Former constitutional attorney Glenn Greenwald also wrote With Liberty for Some and A Tragic Legacy. A co-winner of the Pulitzer Prize, he won the 2013 George Polk Award for Security Reporting and numerous other honors. He is a columnist for The Guardian (London).



Greenwald reports that Snowden first reached out to him in December of 2012 under the pseudonym Cincinnatus, the name of a Roman farmer appointed emperor during wartime. He rejected power after the war to return to farming. Snowden wanted Greenwald to start using an encryption program before any further communication. Snowden cited the example of disgraced general David Petraeus, who had been undone by emails detailing an illicit affair. If Petraeus had encrypted his emails, Snowden told Greenwald, no one ever would have discovered his affair.

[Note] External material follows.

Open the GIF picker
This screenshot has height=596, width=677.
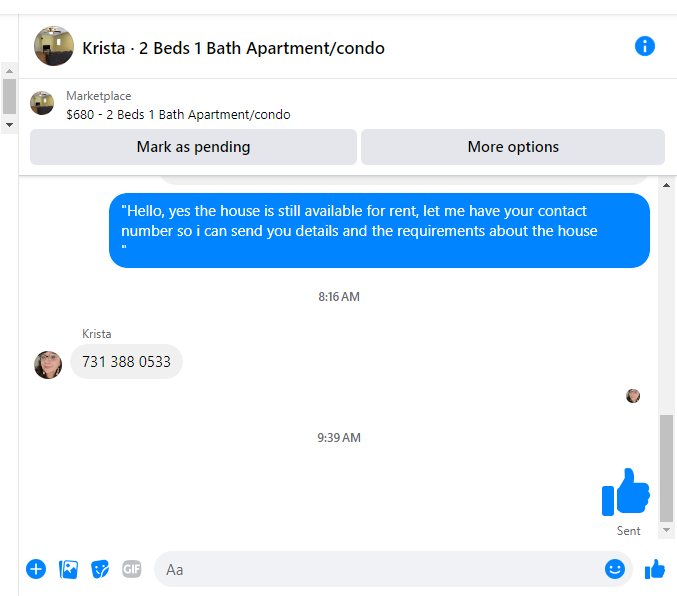click(132, 569)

Then Greenwald heard from filmmaker Laura Poitras, a documentarian whose films bravely address civil liberty and political oppression. Greenwald had written in Salon about the way US government officials had harassed, detained and questioned her. Poitras convinced him that Snowden was not a hoaxer and had something of value to impart. Shortly after, a “tech person” sent Greenwald two thumb drives from Snowden, still anonymously. US customs held that package for more than a week, raising Greenwald’s suspicions of government eavesdropping and interference.The package contained instructions on encrypting email and creating passwords. Snowden invited Greenwald to meet him in Hong Kong.